[[ TEXT FOR ANALYSIS open ]]

That claim failed and the D.C. courts dismissed her claims for failure to exhaust administrative remedies. See Abdelhady v. D.C. Dep’t of Emp’t Servs., 270 A.3d 896 (D.C. 2022). Throughout this process, she proceeded with counsel.

The university moved forward on Rule 12(b)(6) that Abdelhady failed to “state a claim to relief that is plausible on its face.” Abdelhady notably proceeded per se but the court rejected any accommodation for that status:

Abdelhady now proceeds pro se. Yet she is “not automatically subject to the very liberal standards afforded to a non-attorney pro se plaintiff because an attorney is presumed to have a knowledge of the legal system and needs less protections from the court.” Robinson v. Howard Univ., Inc., 335 F. Supp. 3d 13, 22 (D.D.C. 2018) (cleaned up), aff’d sub. nom., Robinson v. Wutoh, 788 F. App’x 738 (D.C. Cir. 2019). For starters, Abdelhady is practicing member of the D.C. Bar. See Compl. ¶ 55; Affidavit of Hdeel Abdelhady (Abdelhady SMJ Aff.) ¶ 12, ECF No. 26-5. More, Abdelhady began proceeding pro se after substantive briefing on Defendants’ dispositive motions had finished. See ECF No. 41. Thus, Abdelhady‘s pleadings are not entitled to the special solicitude that courts ordinarily give to pro se parties.

The court proceeded to dismiss a claim against GWU under the Racketeer Influenced and Corrupt Organization (RICO) Act, 18 U.S.C § 1962, by “acting as an enterprise to make money and subvert the [WCA].” This claim included the allegation that GWU dangled a judgeship before the lower court judge.

[[ TEXT FOR ANALYSIS closed ]]

EXERCISES TO COMPLETE:
A – Do these statements agree with the excerpt on the Abdelhady case? Answer yes or no for each and quote the deciding words. (i) Abdelhady is a practicing member of the D.C. Bar. (ii) Abdelhady began proceeding pro se before substantive briefing on the dispositive motions had finished. (iii) The D.C. courts dismissed her claims for failure to exhaust administrative remedies.
B – Copy the excerpt on the Abdelhady case from "The court proceeded" to "lower court judge." without changes.
The records below come from a separate source and are unrelated to the excerpt.

[[ DATA UNDER STUDY open ]]

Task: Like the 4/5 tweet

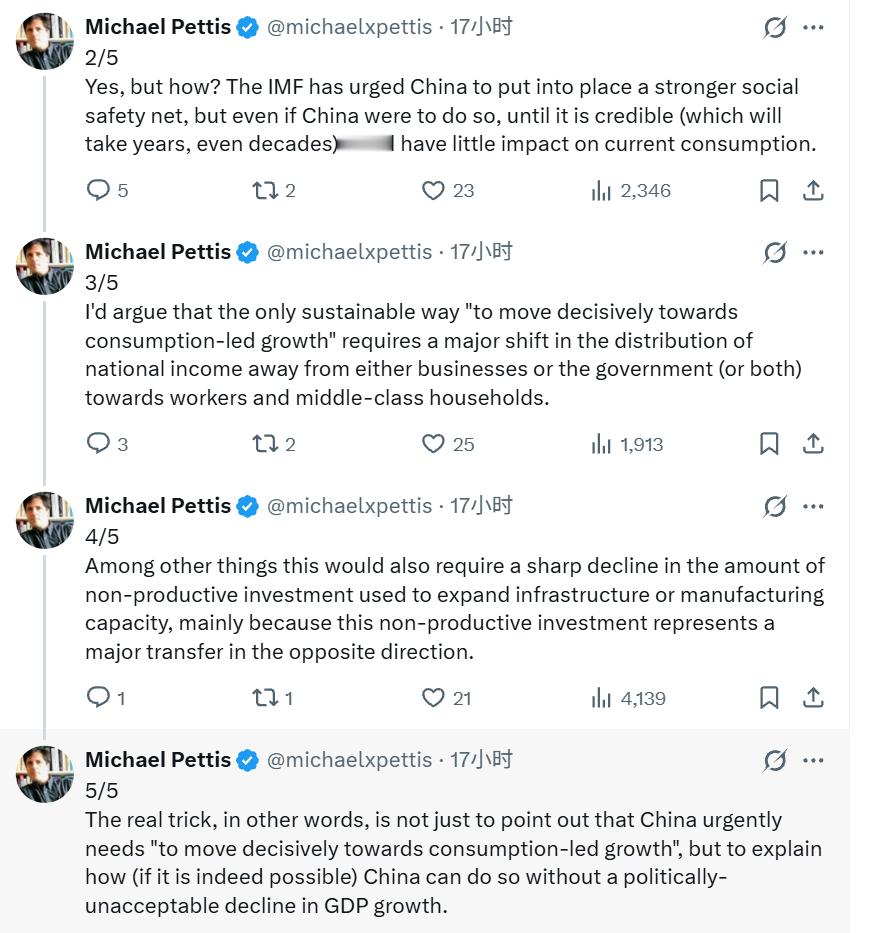Action: (x=433, y=698)
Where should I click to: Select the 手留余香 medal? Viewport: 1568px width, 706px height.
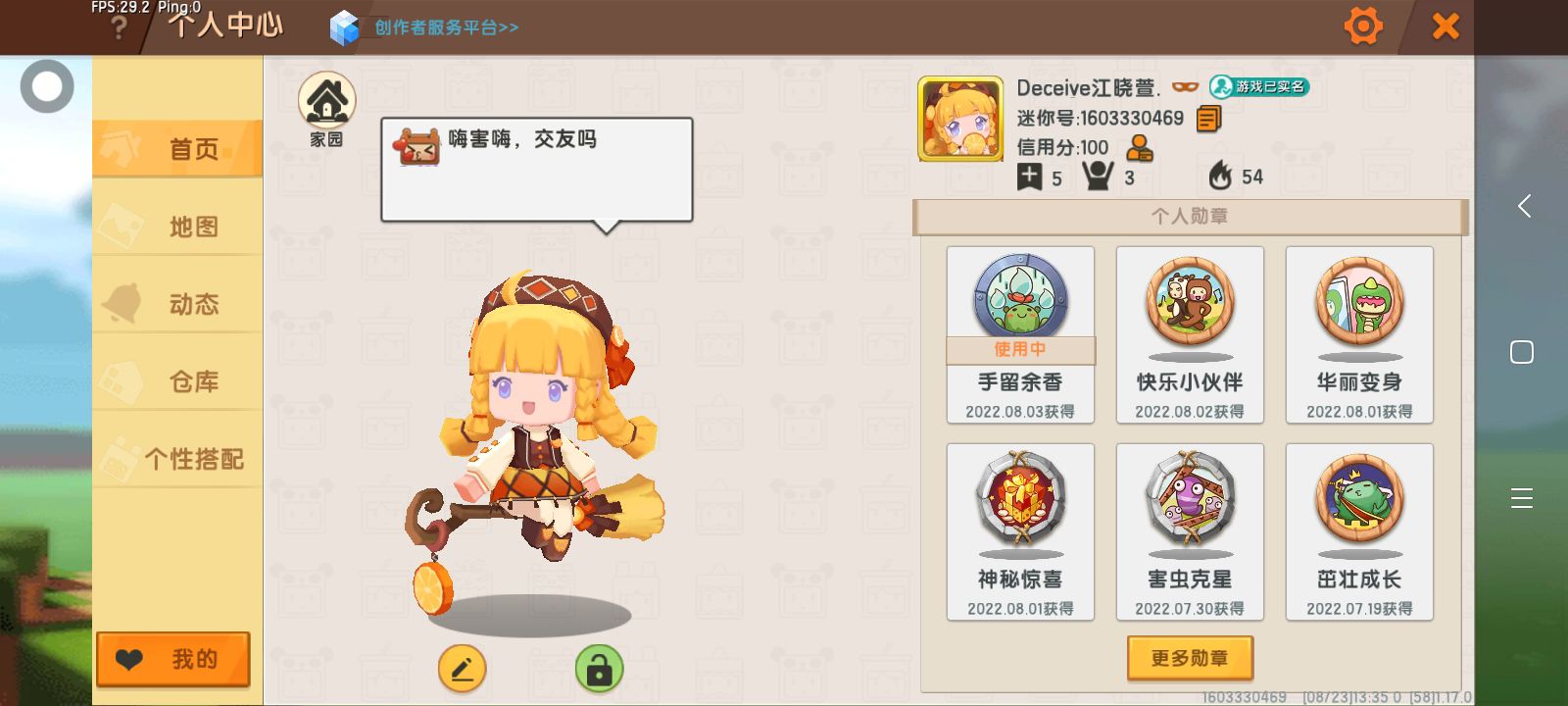point(1020,334)
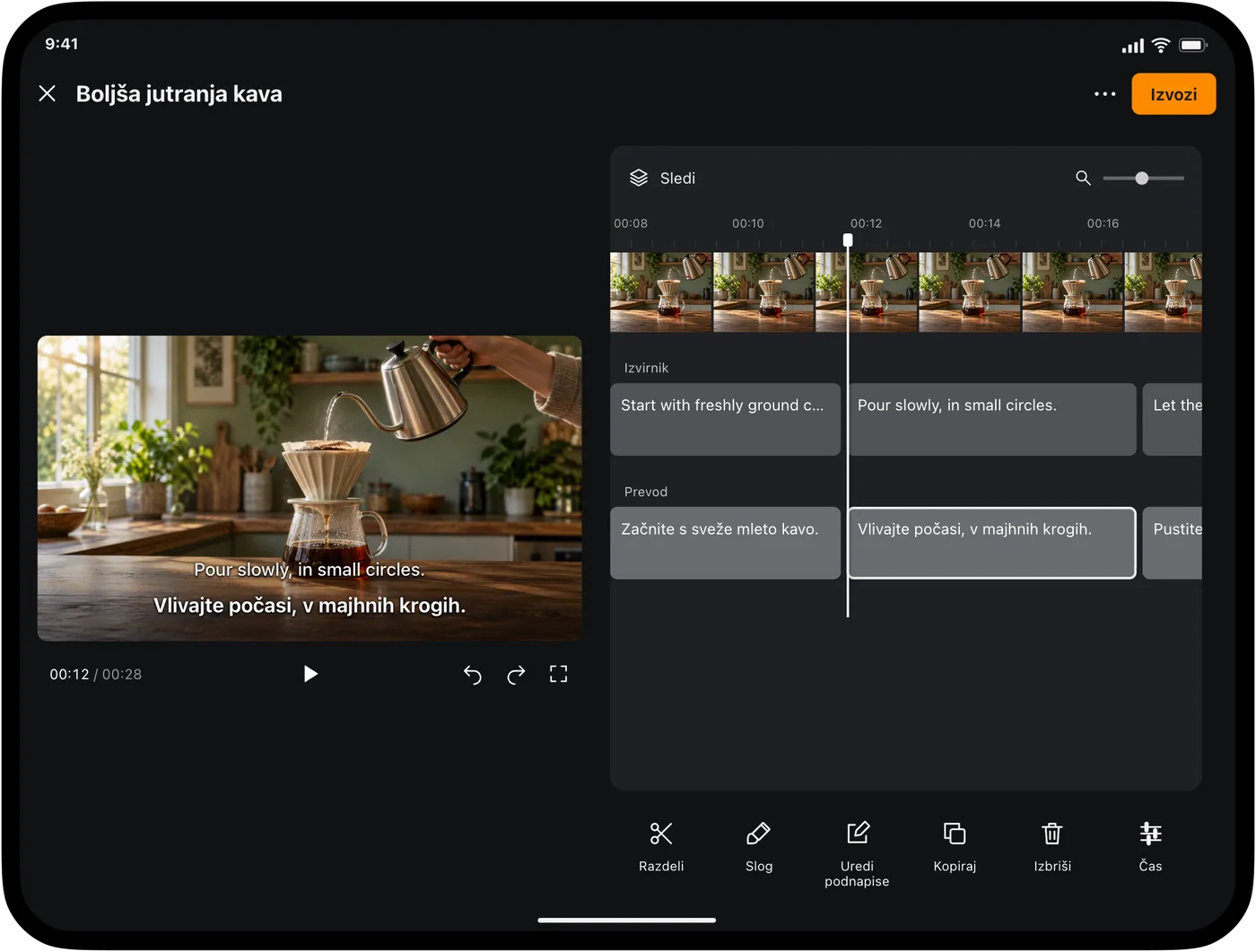Redo the last edit

[x=516, y=675]
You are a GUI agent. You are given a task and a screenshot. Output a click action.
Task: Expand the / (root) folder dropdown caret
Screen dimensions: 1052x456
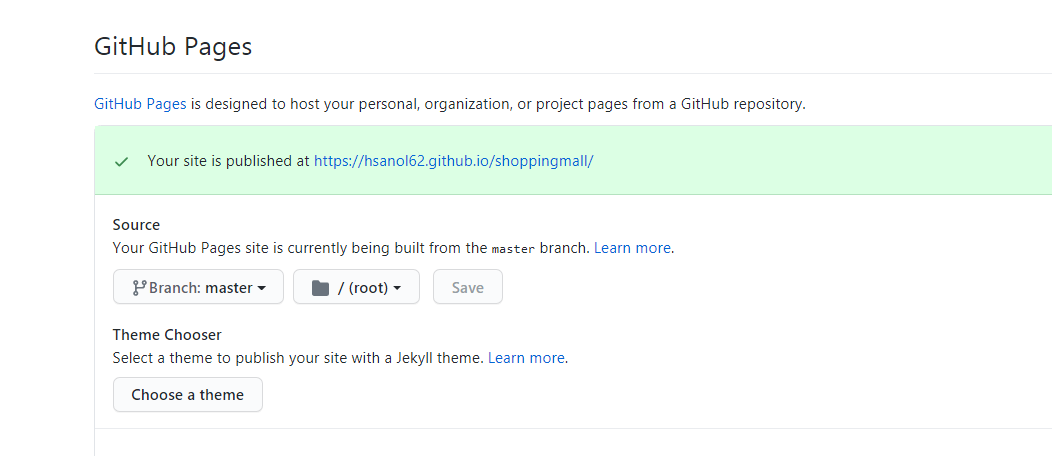[x=397, y=288]
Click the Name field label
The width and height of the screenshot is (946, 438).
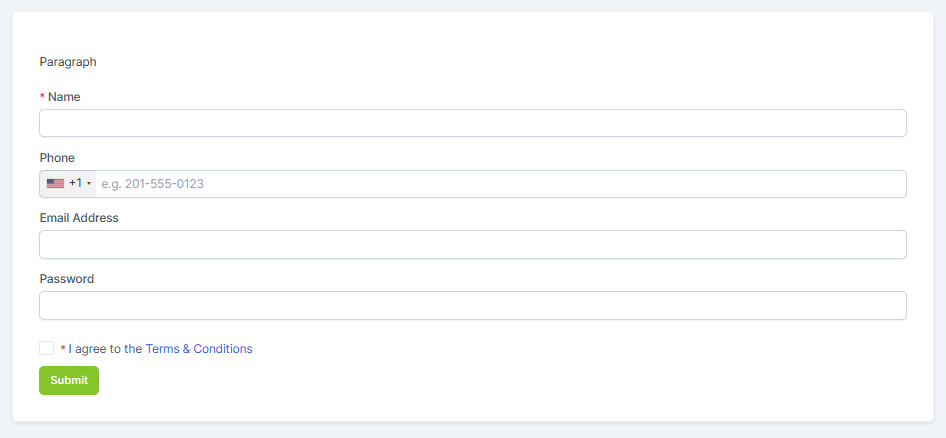[64, 97]
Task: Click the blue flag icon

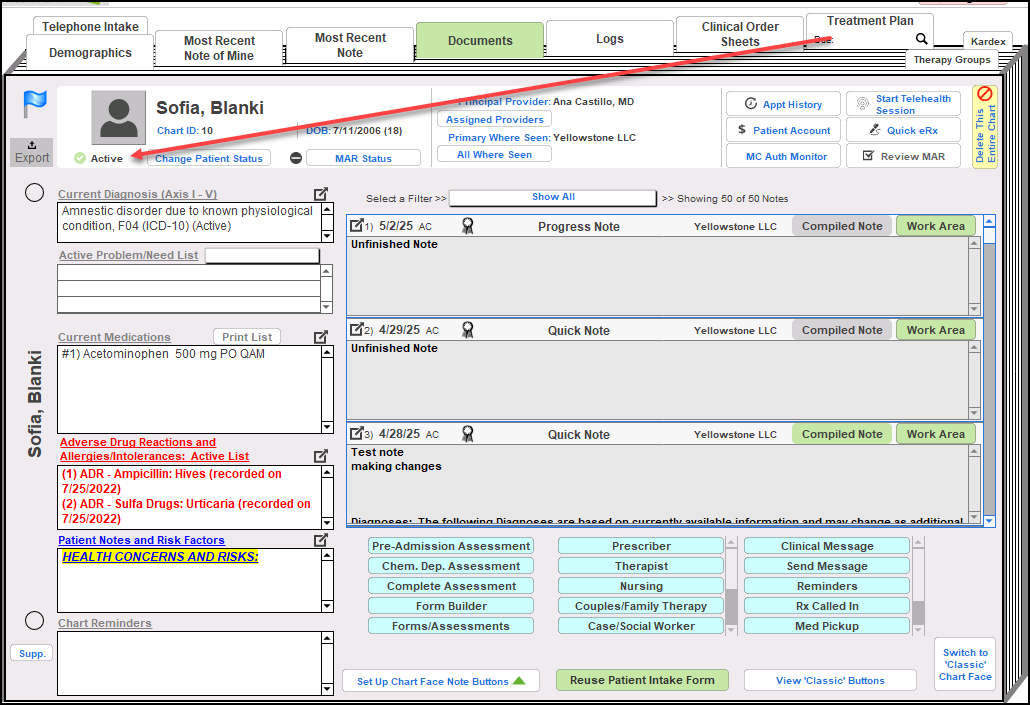Action: point(35,102)
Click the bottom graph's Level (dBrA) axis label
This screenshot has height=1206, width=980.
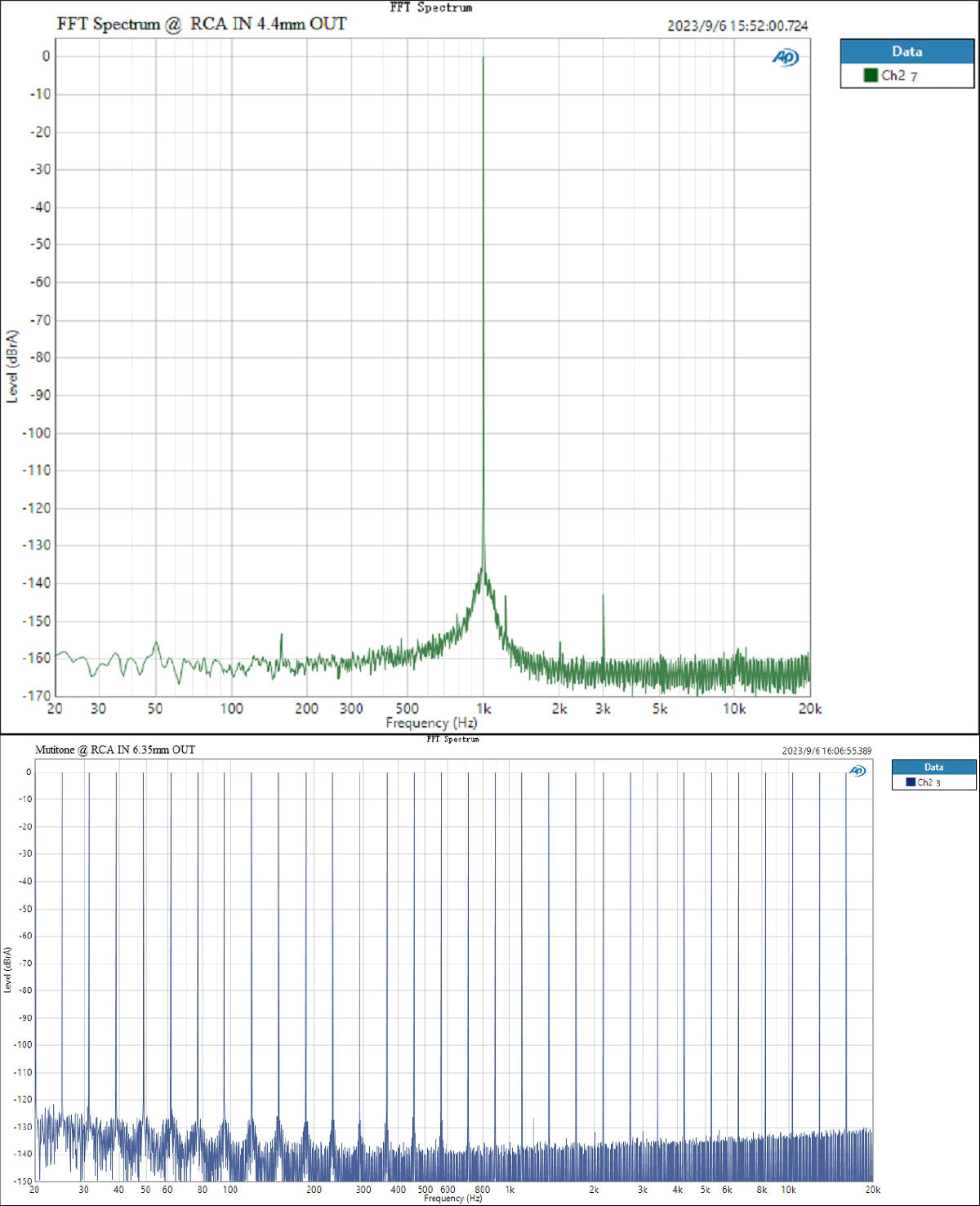[8, 969]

[[ DATA UNDER STUDY closed ]]

YOUR WRITTEN ANSWERS:
A –
(i) Yes: "Abdelhady is practicing member of the D.C. Bar"
(ii) No: "Abdelhady began proceeding pro se after substantive briefing on Defendants’ dispositive motions had finished"
(iii) Yes: "the D.C. courts dismissed her claims for failure to exhaust administrative remedies"

B –
The court proceeded to dismiss a claim against GWU under the Racketeer Influenced and Corrupt Organization (RICO) Act, 18 U.S.C § 1962, by “acting as an enterprise to make money and subvert the [WCA].” This claim included the allegation that GWU dangled a judgeship before the lower court judge.